What needs to be done:
Given the records underneath, please repeat exactly the lines from the line with "lama (50, 213)" through the line with "Terms and Conditions", passing over any picture.

Dataset:
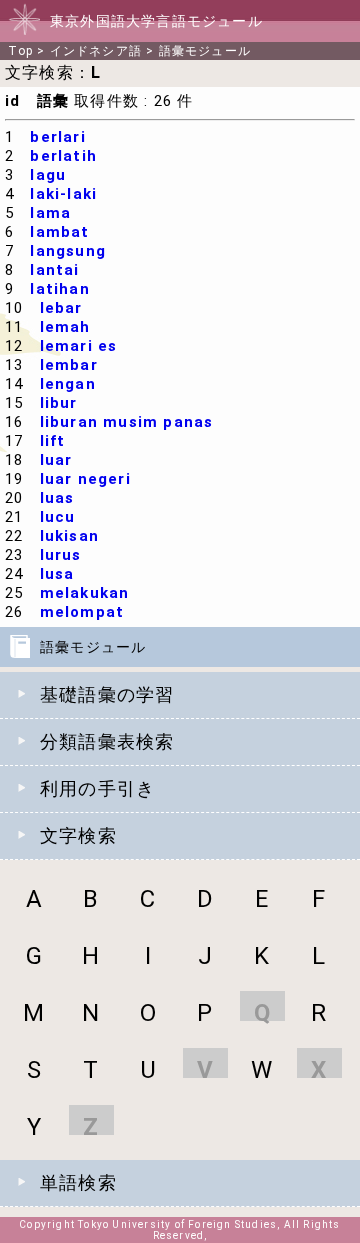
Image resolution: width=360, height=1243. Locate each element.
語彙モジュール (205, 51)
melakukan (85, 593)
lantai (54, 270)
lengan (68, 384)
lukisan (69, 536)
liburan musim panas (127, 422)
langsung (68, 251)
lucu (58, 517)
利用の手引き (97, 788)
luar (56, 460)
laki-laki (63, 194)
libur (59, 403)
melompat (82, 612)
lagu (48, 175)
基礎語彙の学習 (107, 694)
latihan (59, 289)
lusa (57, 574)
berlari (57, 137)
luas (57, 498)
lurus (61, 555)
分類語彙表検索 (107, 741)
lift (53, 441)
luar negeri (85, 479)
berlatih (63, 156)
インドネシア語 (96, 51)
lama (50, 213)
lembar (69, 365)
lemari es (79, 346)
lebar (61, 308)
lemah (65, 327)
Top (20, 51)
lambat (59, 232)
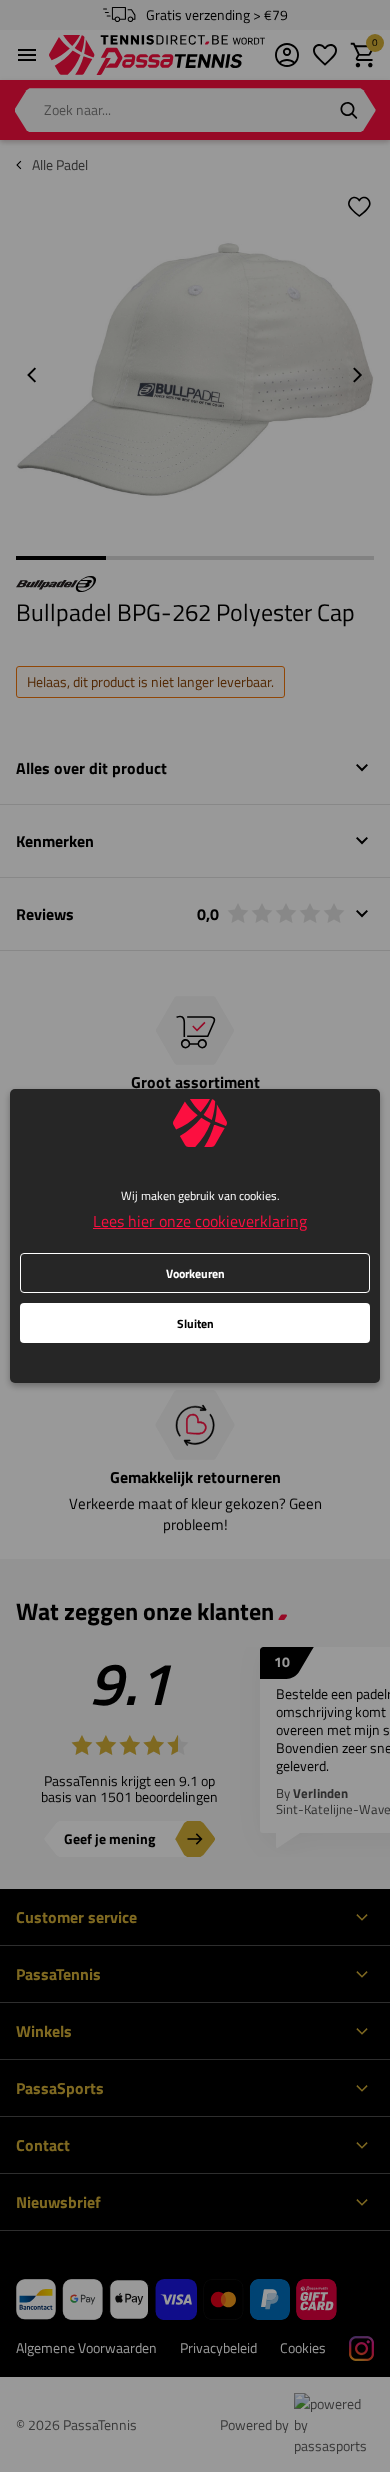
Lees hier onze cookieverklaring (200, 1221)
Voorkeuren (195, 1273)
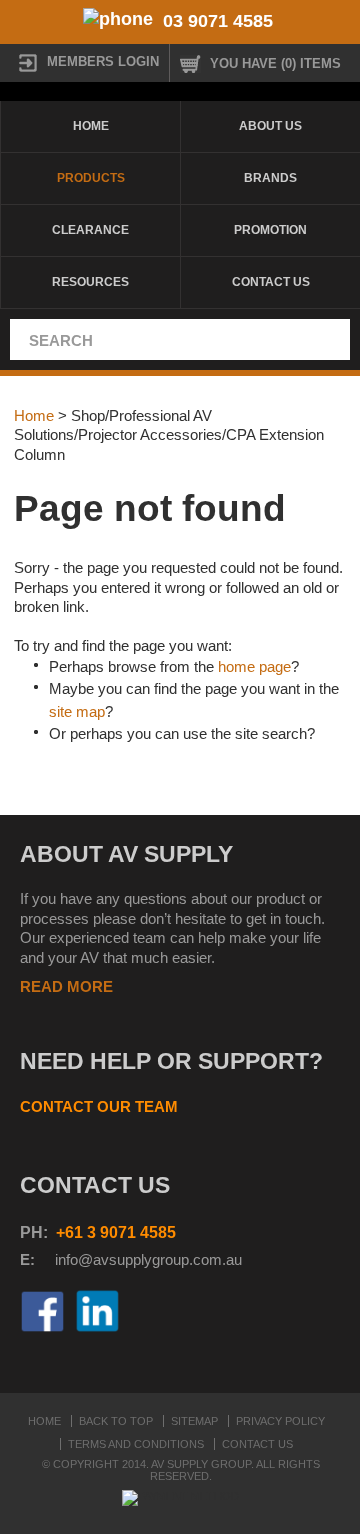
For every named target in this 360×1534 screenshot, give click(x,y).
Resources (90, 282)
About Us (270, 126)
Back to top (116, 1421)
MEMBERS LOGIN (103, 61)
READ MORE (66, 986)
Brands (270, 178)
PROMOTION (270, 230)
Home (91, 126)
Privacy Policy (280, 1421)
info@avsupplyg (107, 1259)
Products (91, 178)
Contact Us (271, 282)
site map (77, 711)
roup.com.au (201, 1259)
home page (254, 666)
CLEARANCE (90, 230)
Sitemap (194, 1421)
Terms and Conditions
---
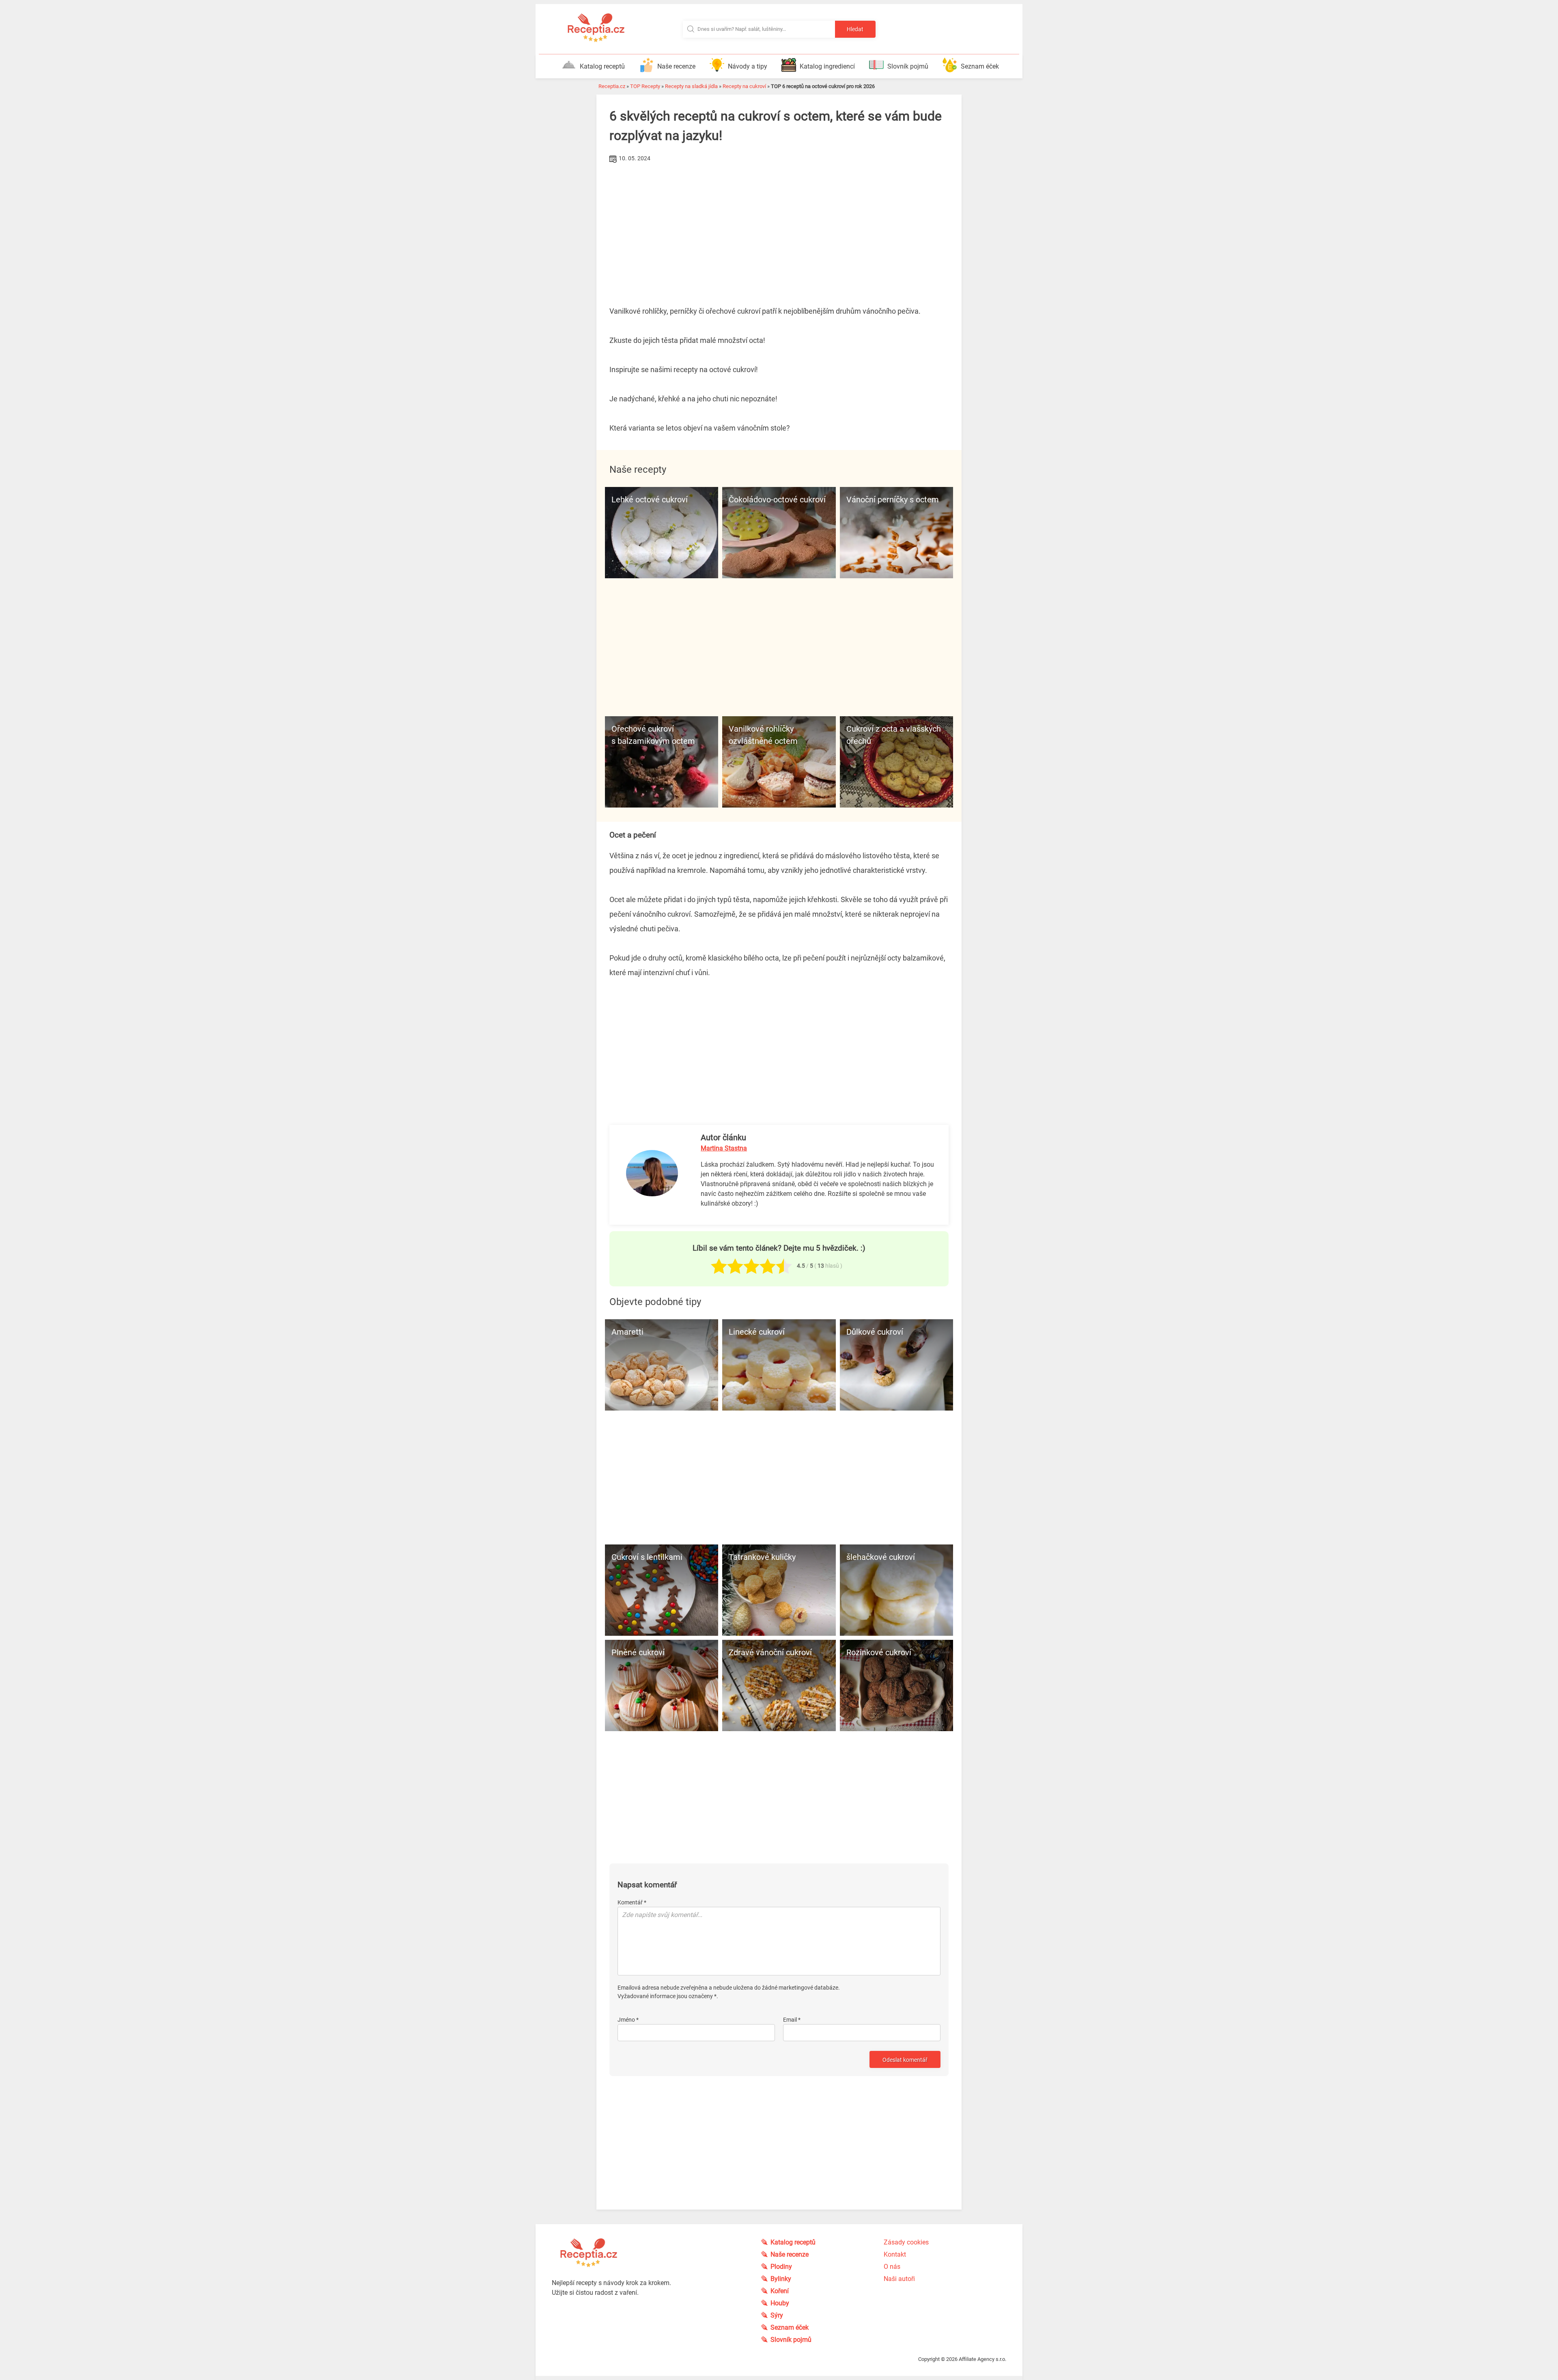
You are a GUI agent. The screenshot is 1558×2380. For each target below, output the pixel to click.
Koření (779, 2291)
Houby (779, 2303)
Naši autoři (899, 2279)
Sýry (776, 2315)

Response area:
lama (50, 213)
lembar (69, 365)
lemari es (79, 346)
lebar (61, 308)
lemah (65, 327)
Top (20, 51)
lambat (59, 232)
Lees hier onze cookieverklaring (200, 1221)
Voorkeuren (195, 1273)
For every named target in this 360×1534 screenshot, give click(x,y).
Resources (90, 282)
About Us (270, 126)
Back to top (116, 1421)
MEMBERS LOGIN (103, 61)
READ MORE (66, 986)
Brands (270, 178)
PROMOTION (270, 230)
Home (91, 126)
Privacy Policy (280, 1421)
info@avsupplyg (107, 1259)
Products (91, 178)
Contact Us (271, 282)
site map (77, 711)
roup.com.au (201, 1259)
home page (254, 666)
CLEARANCE (90, 230)
Sitemap (194, 1421)
Terms and Conditions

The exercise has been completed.